2009-11-05 22:49:10 | 歴史物
 序章から著者は、読者へ、いや国民に対して、我が国の近代史を正しく認識し、民主主義国家の国民となることで、我が国も真の民主主義国家になれる、と切実に訴えています。
 もう、ここで私の心は見事に掴まれました。
 そうです。まさに今、読むべき本だと思います。
 題名のとおり、地元での選挙活動はもとより、政策について安易に国民に迎合することなく、多方面の人材や情報網を駆使した上で、自分に対するどのような評価をも臆することなく、ワンマン的な印象は拭いきれないものの、日本の国益を優先に考えて決断し、行動する総理。
 読み進むほど、ため息が止まりませんでした。
 そうです。外交の能力のない国は凋落する、とは、まさに今の我が国ではないでしょうか…

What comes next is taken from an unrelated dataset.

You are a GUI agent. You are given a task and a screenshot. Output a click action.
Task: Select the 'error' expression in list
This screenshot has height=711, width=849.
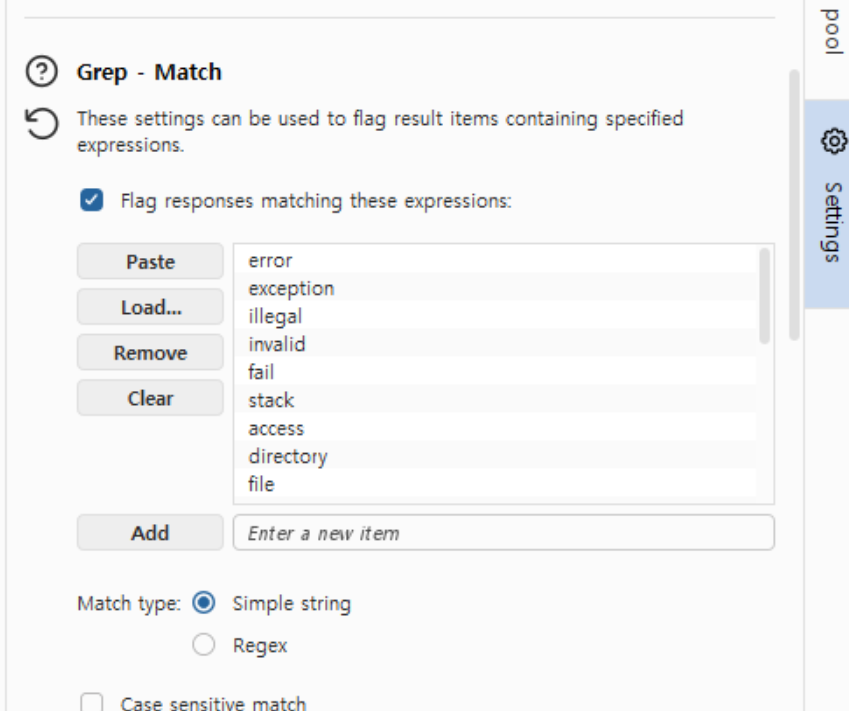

 この本の総理は、敗戦国として占領政策をねじ込まれ、極めて厳しい立場でありながらも、運もよかったのでしょうが、相手を正確に見極めることができたからこそ我が国を救ってくれる味方を得た上に、どこまでも我が国に誇りを持って行動しています。
 一方で、今の総理はどうか…
 国民の合意の上に私が決める等と繰り返すばかりで、マニュフェストに縛られ、実務を担う官僚を蔑み、失礼ながら素人同然の大臣たちに仕事を任せ、私見で国際公約をするかと思えば、待ったなしの懸案事項には結論を出せない始末…ましてや、なぜか最も心強い味方から離れて、武装に邁進して日本を馬鹿にしている国に頭を下げんばかりに擦り寄る態度…
 さあ総理、まずは予算の財源が足りないのなら、議員の無駄な諸手当を見直して削減すれば…いや、マニュフェストにあった、議員数の削減を直ちに立法して可決すればよろしいのでは…
 話しが大分それてしまいましたが、私は、先輩方が体を張って掴み取り、築いてきた我が国の歴史を、あらためて勉強したいと思いました。
 今後、同じように考える人が、一人でも増えることを祈ります。